Barth – First of all, in AGS you may have pure spasticity, you may have spasticity combined with dystonia and you rarely have only dystonia – I am not aware of cases with only dystonia. The hazards of both are of course dislocation of the joints and pain. Dystonia especially may cause pain. You ask whether there is a specific treatment for dystonia. Well, there are drugs that are specially designed to treat dystonia, but it’s an empirical treatment and it rarely completely relieves dystonia. On the other hand, there are some surgical treatments for severe dystonia, like stereotactic brain surgery, but as far as I am aware it is rarely done or not done in AGS. In this regard, I miss the opportunity to forward the question to professor Aicardi who has seen more patients than I. But I think that, in a general way, treatment is empirical – one should try to relieve pain, one should try to influence the dystonia by drugs, and it’s all a question of step-wise trying what is available.


Question (German family) – Going back to the treatment of rigidity – we said that botulinum may carry some risks and I am rather worried. Is there any alternative treatment to botulinum, should my daughter need it?

I have a second question regarding child feeding. With regard to tube feeding, can we give special liquid food to our children, also orally, as is usually done with terminally ill patients, for instance? Does this make any sense? When a child improves through better feeding, is this more connected to the quantity of food he receives through the tube or to the quality of that food? Could we use some similar food also orally?

Barth – For your first question: there may have been a little misunderstanding about the botulinum toxin, because as is given, it is applied very locally to the place where the nerve enters the muscle. By doing that, you paralyse the muscle for a few months until about a half year. The importance of that treatment is that you do not actually damage the muscle or damage the tendon or damage the nerve, you only remove its action for a certain time. The implication is that you can apply it to several muscles at the same time and see whether it works and, if it works, it can help in the decision for instance to cut the tendon. So, in a way, the application of botulinum toxin and surgery are complementary and usually there should be a good cooperation between the rehabilitation specialist and the orthopaedic surgeon. They should combine their efforts, ideally, to get a good choice of what to do. And there are other kinds of treatments for spasticity and dystonia, but they are not available in all the centres; so I think that it is perhaps not practical to debate very much about them. But botulinum toxin and tendon surgery are always available.

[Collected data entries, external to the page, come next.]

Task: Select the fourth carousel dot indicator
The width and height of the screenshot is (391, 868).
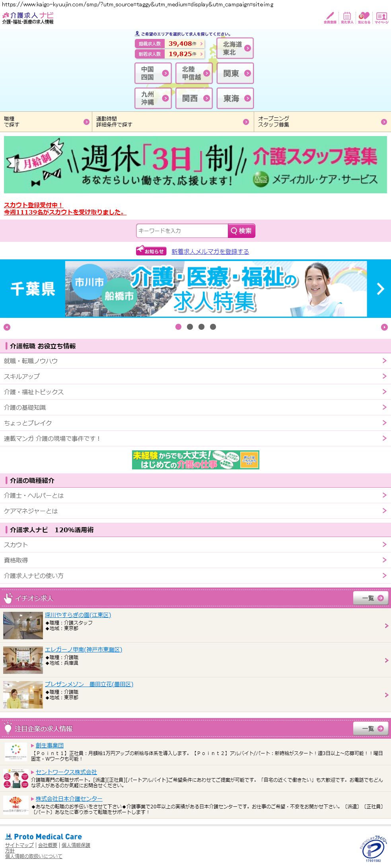Action: 213,327
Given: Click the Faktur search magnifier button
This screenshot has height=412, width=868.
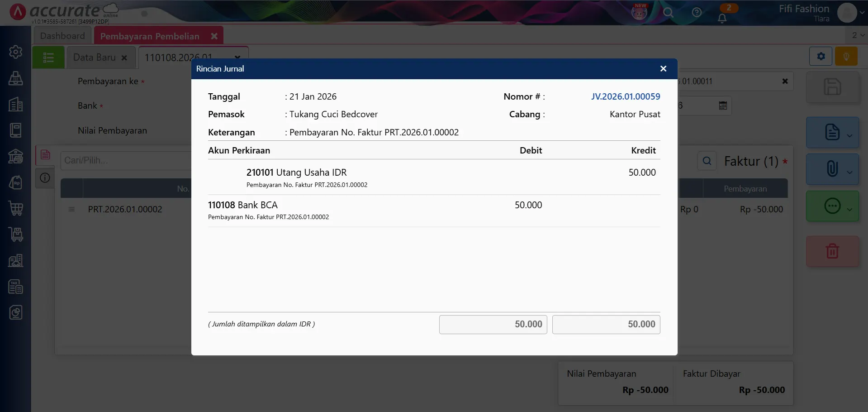Looking at the screenshot, I should (x=707, y=161).
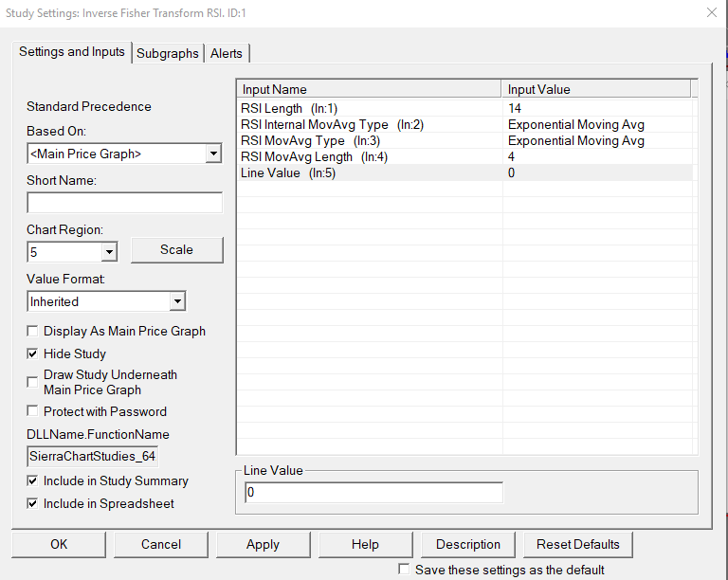Enable Protect with Password option
728x580 pixels.
pos(33,411)
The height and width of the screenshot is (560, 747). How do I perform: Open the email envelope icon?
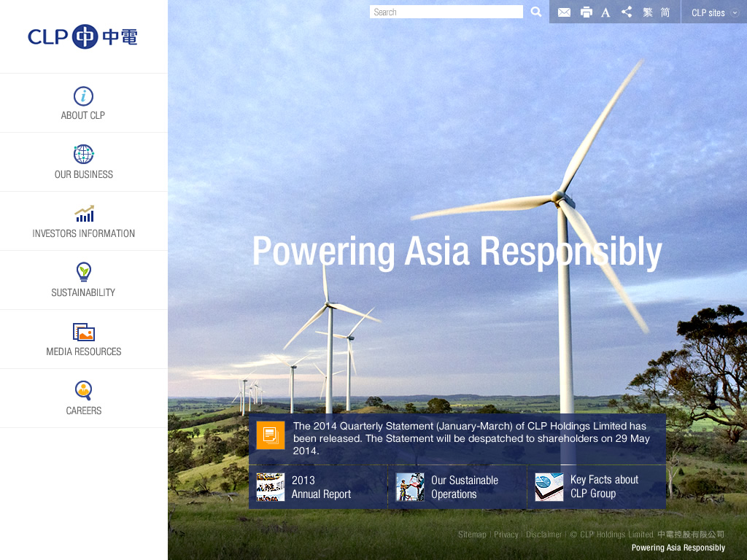(x=564, y=12)
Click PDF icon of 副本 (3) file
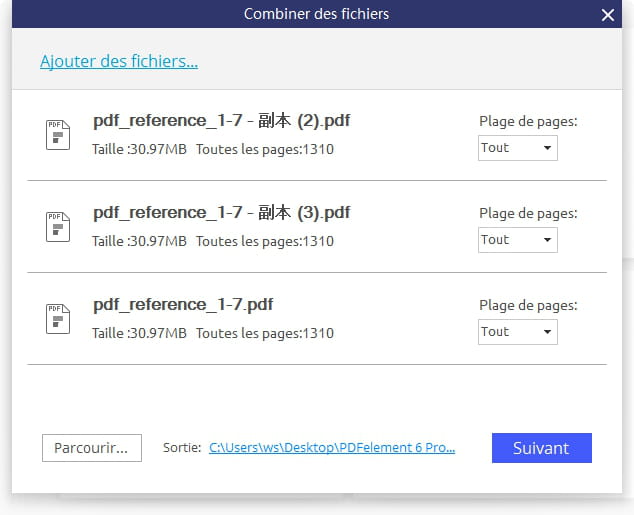 [x=58, y=227]

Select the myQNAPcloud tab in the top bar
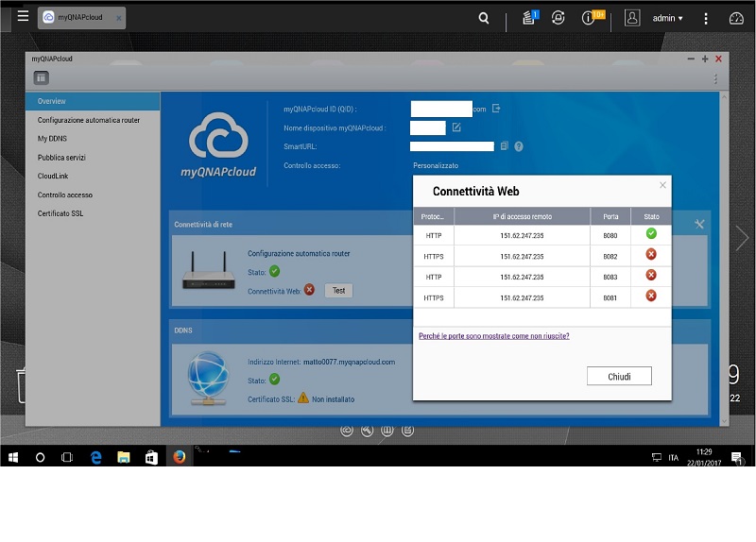pos(81,18)
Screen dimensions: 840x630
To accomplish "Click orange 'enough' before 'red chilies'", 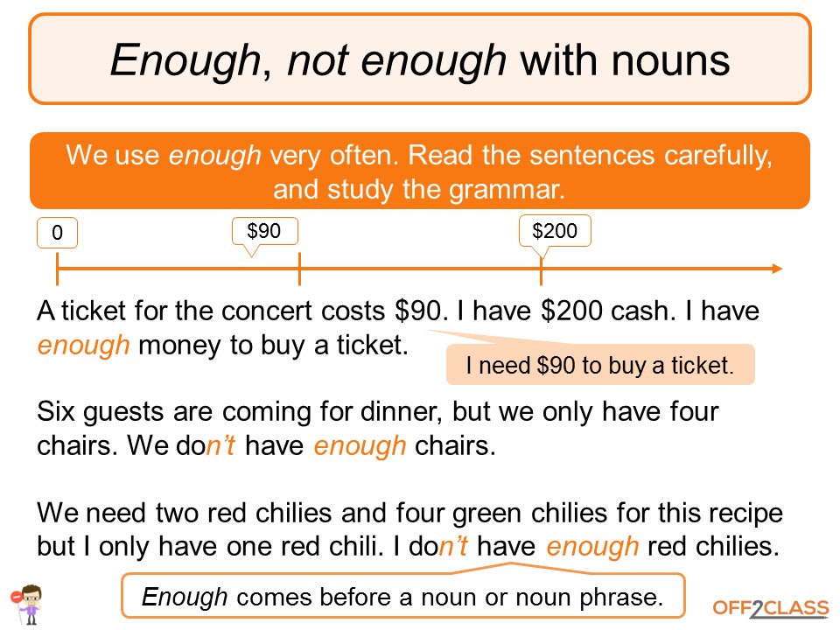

The feeding: when children cannot be fed in the usual way and have to be tube-fed for a prolonged time, then usually there comes a moment that you have to consider a percutaneous gastrostomy, which means that you make a small hole in the abdomen to feed the child. That relieves many problems, including problems of aspiration, problems rising from the tube being too long in place, etcetera. In our experience, we apply percutaneous gastrostomy more and more for children with prolonged severe feeding problems necessitating tube feeding for a very long time. We have the experience that most of the families are very relieved by this appliance.


Lanzi – I think that we can close this meeting with the experts. They have answered many questions and I think you may be satisfied. I wish professor Lebon and professor Barth to join the other doctors to discuss about future research plans, before professor Lebon leaves. Perhaps we have slightly shortened our morning session, but I think that, in the interest of all of us, it is also very important that they may discuss about future research. Thank you very much.

Lebon – I would like to express my deep appreciation for all of you, parents, and for the Association that you have created. This is very encouraging for us to continue to work on this disease extremely rare and mysterious disease. Many thanks to all of you.